Vengono spontanee due considerazioni. La prima riguarda l’incapacità da parte della UE di affrontare seriamente il problema migratorio al di là di velleitarie e scriteriate norme scaricabarile: un palleggio da uno Stato all’altro dei disgraziati che sostanzialmente nessuno vuole accogliere. È la vergognosa e incivile situazione: non si collabora per accogliere umanamente e integrare razionalmente, ma si litiga per respingere pregiudizialmente. Patti oscuri ed inumani, inimicizia e confusione certe.

La seconda riguarda il governo italiano che semina zizzania e raccoglie tempesta: i contenziosi sulla pelle dei migranti si susseguono, prima la Spagna, poi la Germania, adesso persino la Svizzera. Chi la fa l’aspetti. E i migranti?

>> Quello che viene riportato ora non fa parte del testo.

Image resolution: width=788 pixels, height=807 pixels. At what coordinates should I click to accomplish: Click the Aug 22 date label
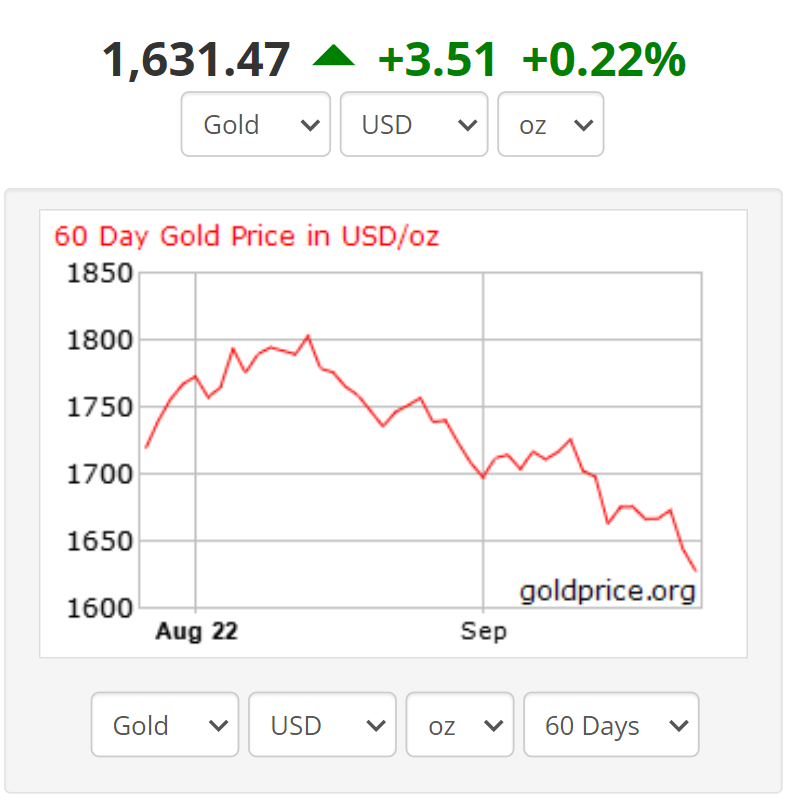pos(197,632)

Nessuno li vuole, comunque arrivano, tutti li scansano e li sballottano di qua e di là, come se fossero dei rifiuti da far sparire. “Cme i rosp al sasädi”.

Il Parlamento europeo ha approvato il nuovo regolamento sui rimpatri che introduce ufficialmente i return hubs, ovvero centri di rimpatrio in Paesi terzi extra-UE. Sostenuta fortemente dall’Italia sul modello del protocollo Italia-Albania, questa linea comune punta ad accelerare le espulsioni dei migranti irregolari.

Sembra che il punto strategico unificante sia quello di collocare i migranti fuori dai confini europei in lager concordati coi i Paesi di origine e/o provenienza: un’assurda pantomima con cui l’Europa scarica gli ospiti sgraditi e di troppo considerati irregolari (è regolare morire di fame, di torture e di guerre?), ma soprattutto tacita e scarica la propria coscienza.

Ricordo cosa combinava un mio conoscente impegnato in un’assurda gara contro l’invasione dei topi: riusciva faticosamente a intrappolarne alcuni, ma non aveva il coraggio di ucciderli e li portava in campagna…Tornato a casa restava con un palmo di naso alla presenza di altri topi e nella sua ingenuità pensava che si trattasse di quelli appena allontanati e in rapido rientro dalla campagna in città. “Ien stè pu svelt che mi…” concludeva con goffa rassegnazione.